TEXT SHOWN

· · · ·

More the above than anything else. He's just too left wing economically for me. I am more comfortable now with his foreign policy given all the trimmings.

"On domestic matters, Mr Obama has assembled a team of sharp academic economists who premise their work on his supposed ability to sell sophisticated policy. Most prominent up until now has been Austan Goolsbee (pictured first left above), a University of Chicago professor whom many expect to head a President Obama's Council of Economic Advisers. Mr Goolsbee's record suggests neither the hostility towards globalised capitalism nor the desire for large-scale redistribution that conservatives, spooked by tales of Mr Obama's left-wing voting record, might fear: Mr Goolsbee is a problem-solver who favours such unsexy proposals as altering American tax forms. He got into trouble earlier this year for telling the Canadians not to worry too much about the anti-NAFTA rhetoric the candidate was emitting on the campaign trail.

· · · ·

DATA SHOWN

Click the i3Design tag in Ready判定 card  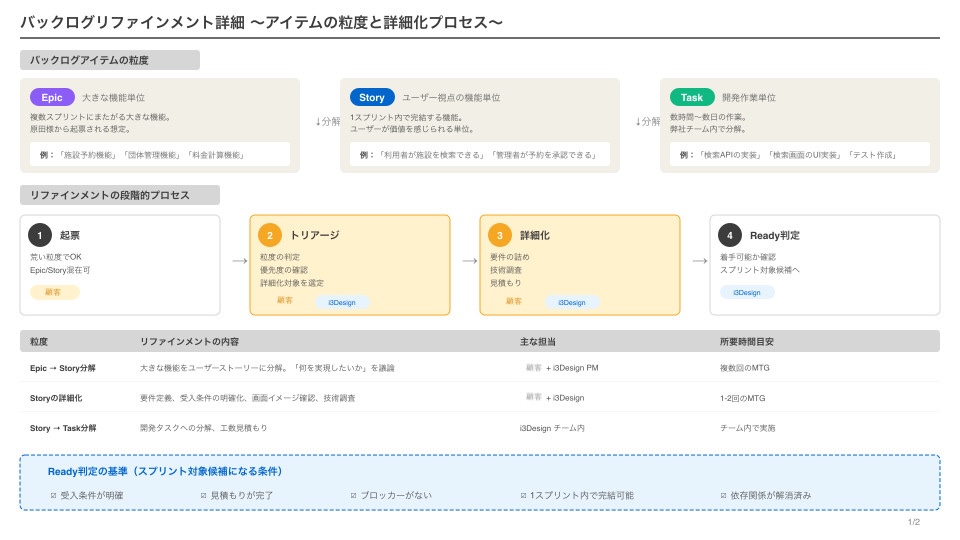(x=746, y=292)
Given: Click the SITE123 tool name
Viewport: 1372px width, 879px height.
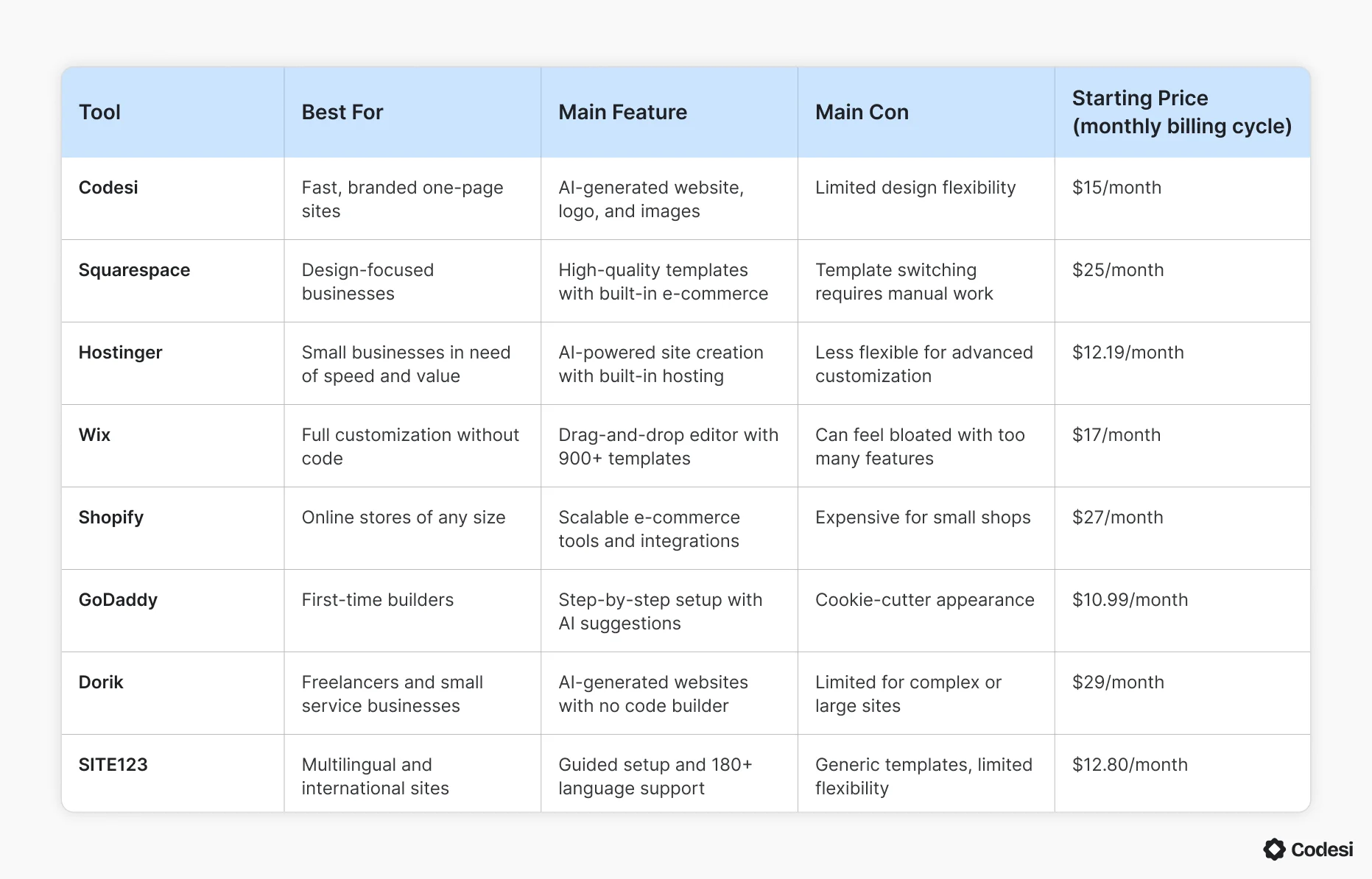Looking at the screenshot, I should [x=113, y=765].
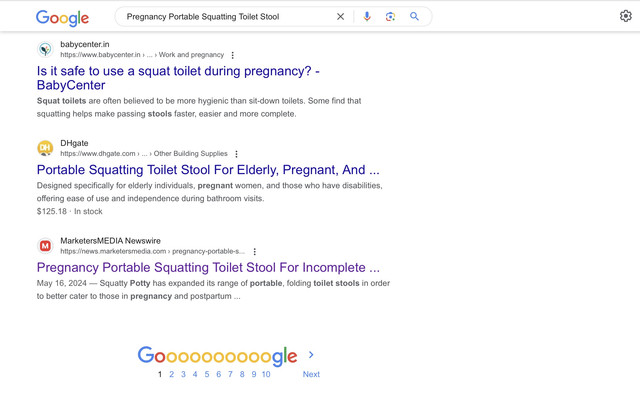The height and width of the screenshot is (405, 640).
Task: Go to results page 2
Action: (171, 374)
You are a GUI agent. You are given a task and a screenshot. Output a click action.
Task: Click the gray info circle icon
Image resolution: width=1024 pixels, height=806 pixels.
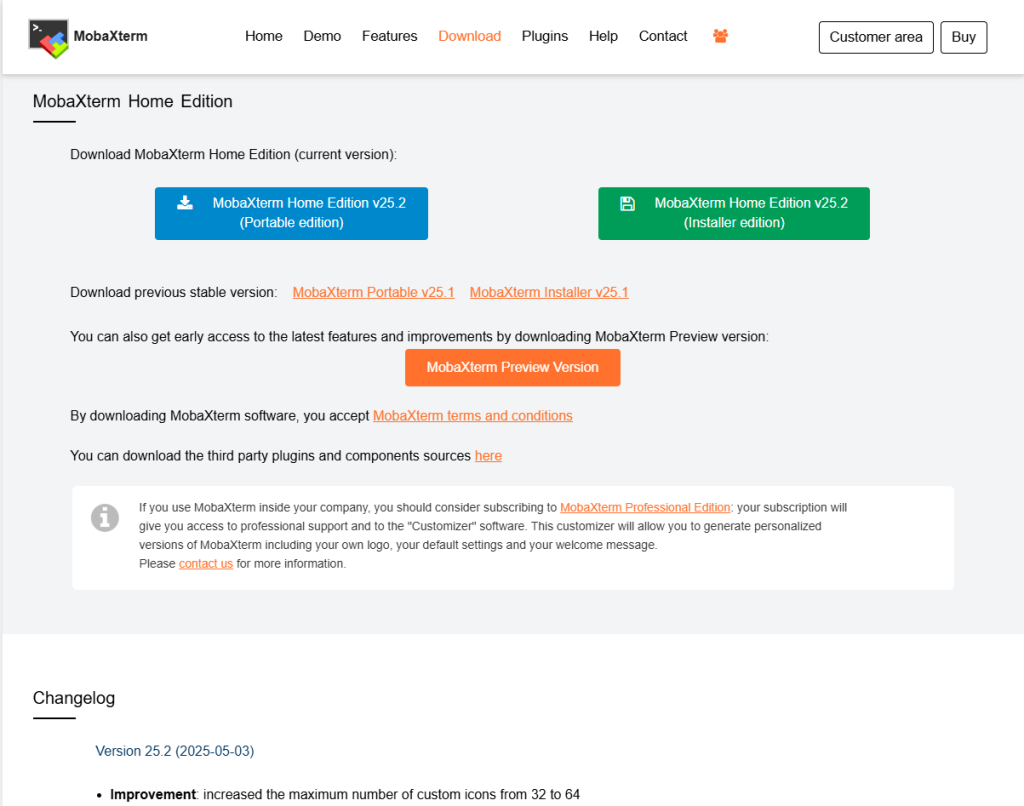[105, 517]
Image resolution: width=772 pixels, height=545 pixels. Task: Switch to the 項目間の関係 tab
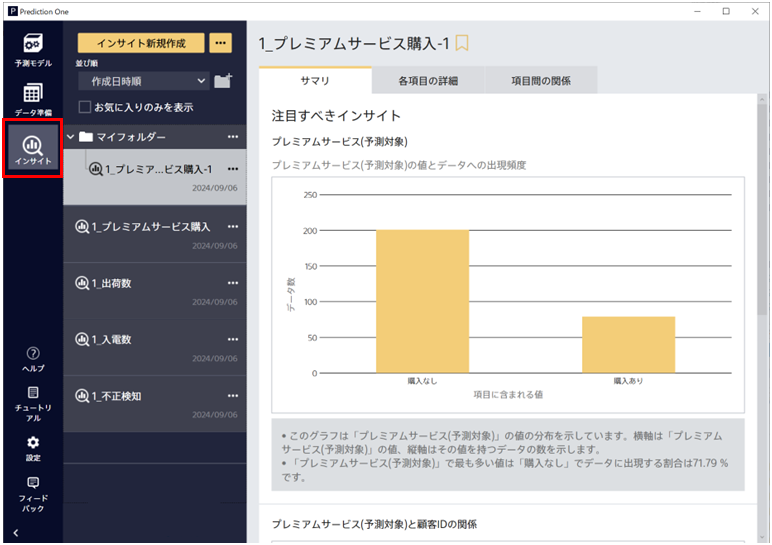click(x=540, y=80)
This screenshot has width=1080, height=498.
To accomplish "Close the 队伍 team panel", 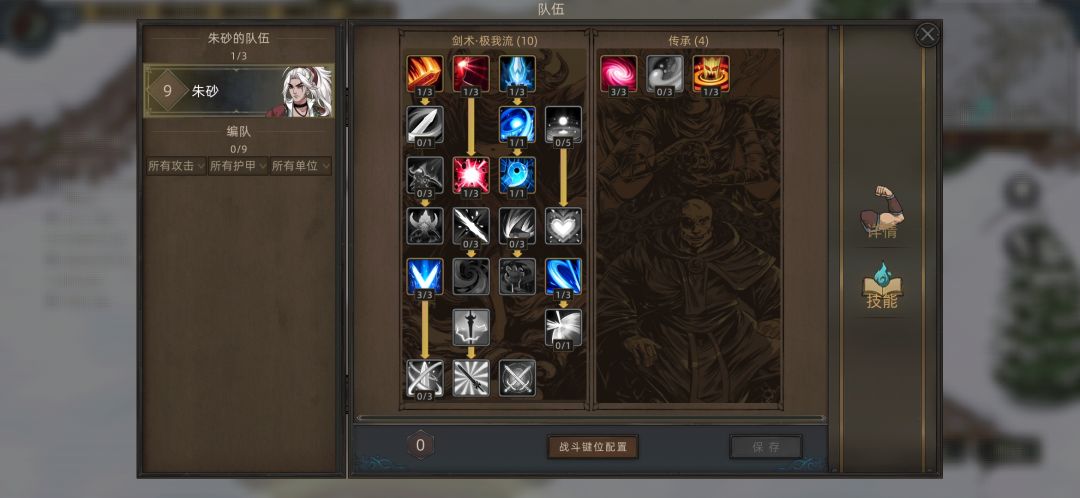I will click(927, 34).
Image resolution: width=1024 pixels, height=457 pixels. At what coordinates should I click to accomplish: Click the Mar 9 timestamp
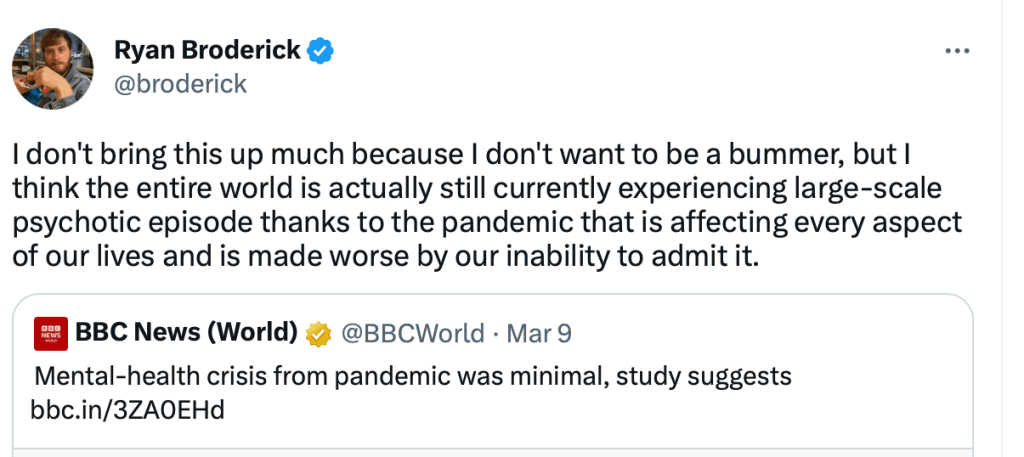pos(539,333)
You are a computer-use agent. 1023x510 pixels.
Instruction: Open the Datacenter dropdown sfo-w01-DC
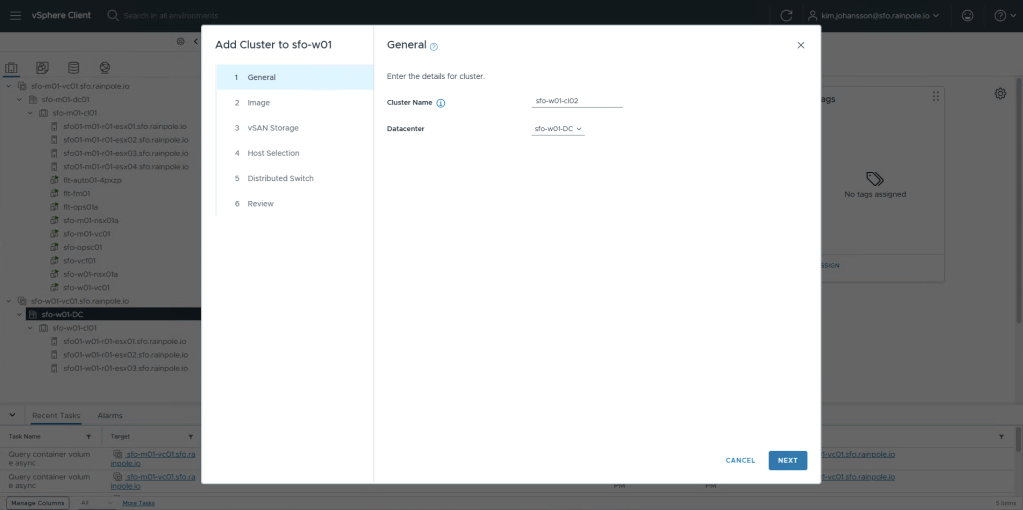click(x=558, y=129)
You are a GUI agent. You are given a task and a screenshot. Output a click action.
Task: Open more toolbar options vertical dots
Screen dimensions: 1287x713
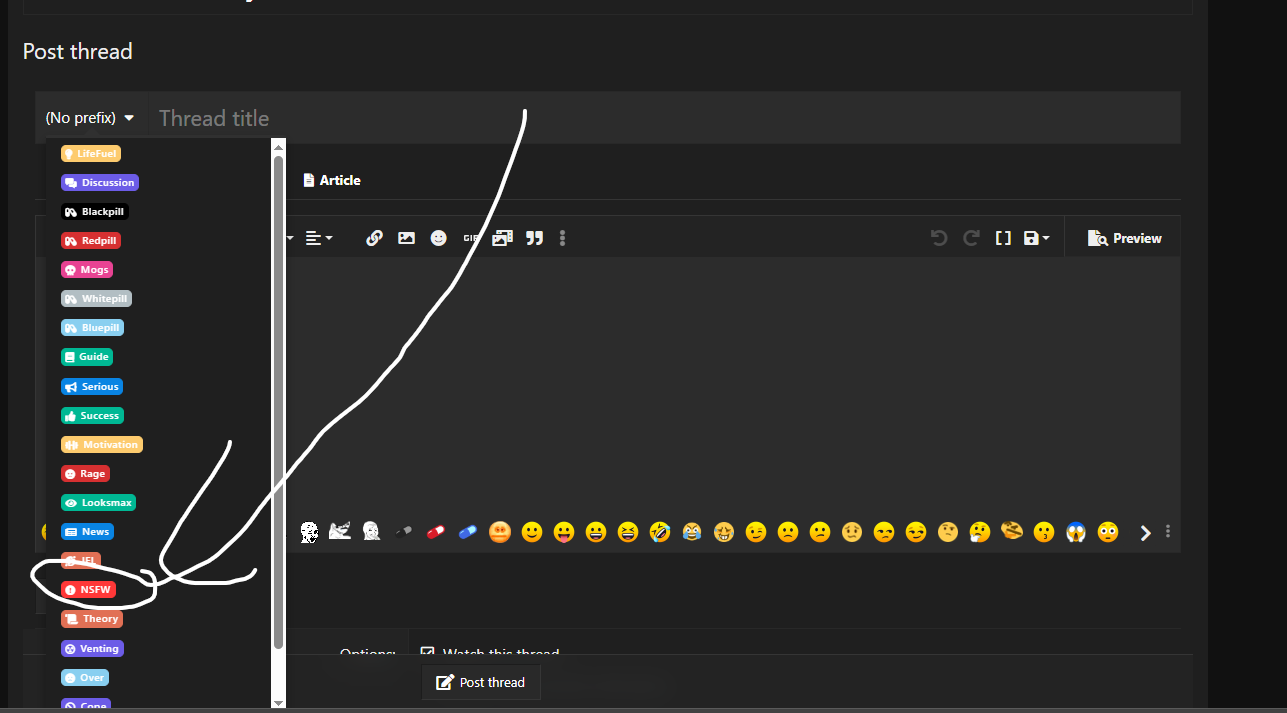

· · · ·

TASK ITEM A
Answer these questions about the text on Barack Obama's economic team, one line each:
(i) What reason does the opening commenter give for not being comfortable with Obama?
(ii) At which university is Austan Goolsbee a professor?
(iii) What did Goolsbee tell the Canadians that got him into trouble?
TASK ITEM B
Carry on the text about Barack Obama's economic advisers, starting after its last sentence.

OUTPUT A
(i) He is too left wing economically for the commenter.
(ii) The University of Chicago.
(iii) Not to worry too much about the anti-NAFTA rhetoric the candidate was emitting on the campaign trail.

OUTPUT B
From Harvard Mr Obama plucked Jeffrey Liebman, who has produced good research on the earned-income tax credit and its role in moving people from welfare to work, and David Cutler, a health economist who wants doctors' pay tied to medical outcomes. As of this week, though, Mr Obama's newly appointed economics director is Jason Furman (second left, above), an economist in the Clinton administration and a top aide to John Kerry in 2004. His presence rebuts criticism that Mr Obama's team has too little policymaking experience. Mr Furman, too, hews to the non-ideological centre, heading Washington's Hamilton Project, an economic policy group co-founded by Bob Rubin, once Bill Clinton's treasury secretary. Mr Furman is a staunch free-trader who once praised Wal-Mart and has favoured lowering corporate taxes. With a PhD from Harvard, he also does not lack for academic credentials."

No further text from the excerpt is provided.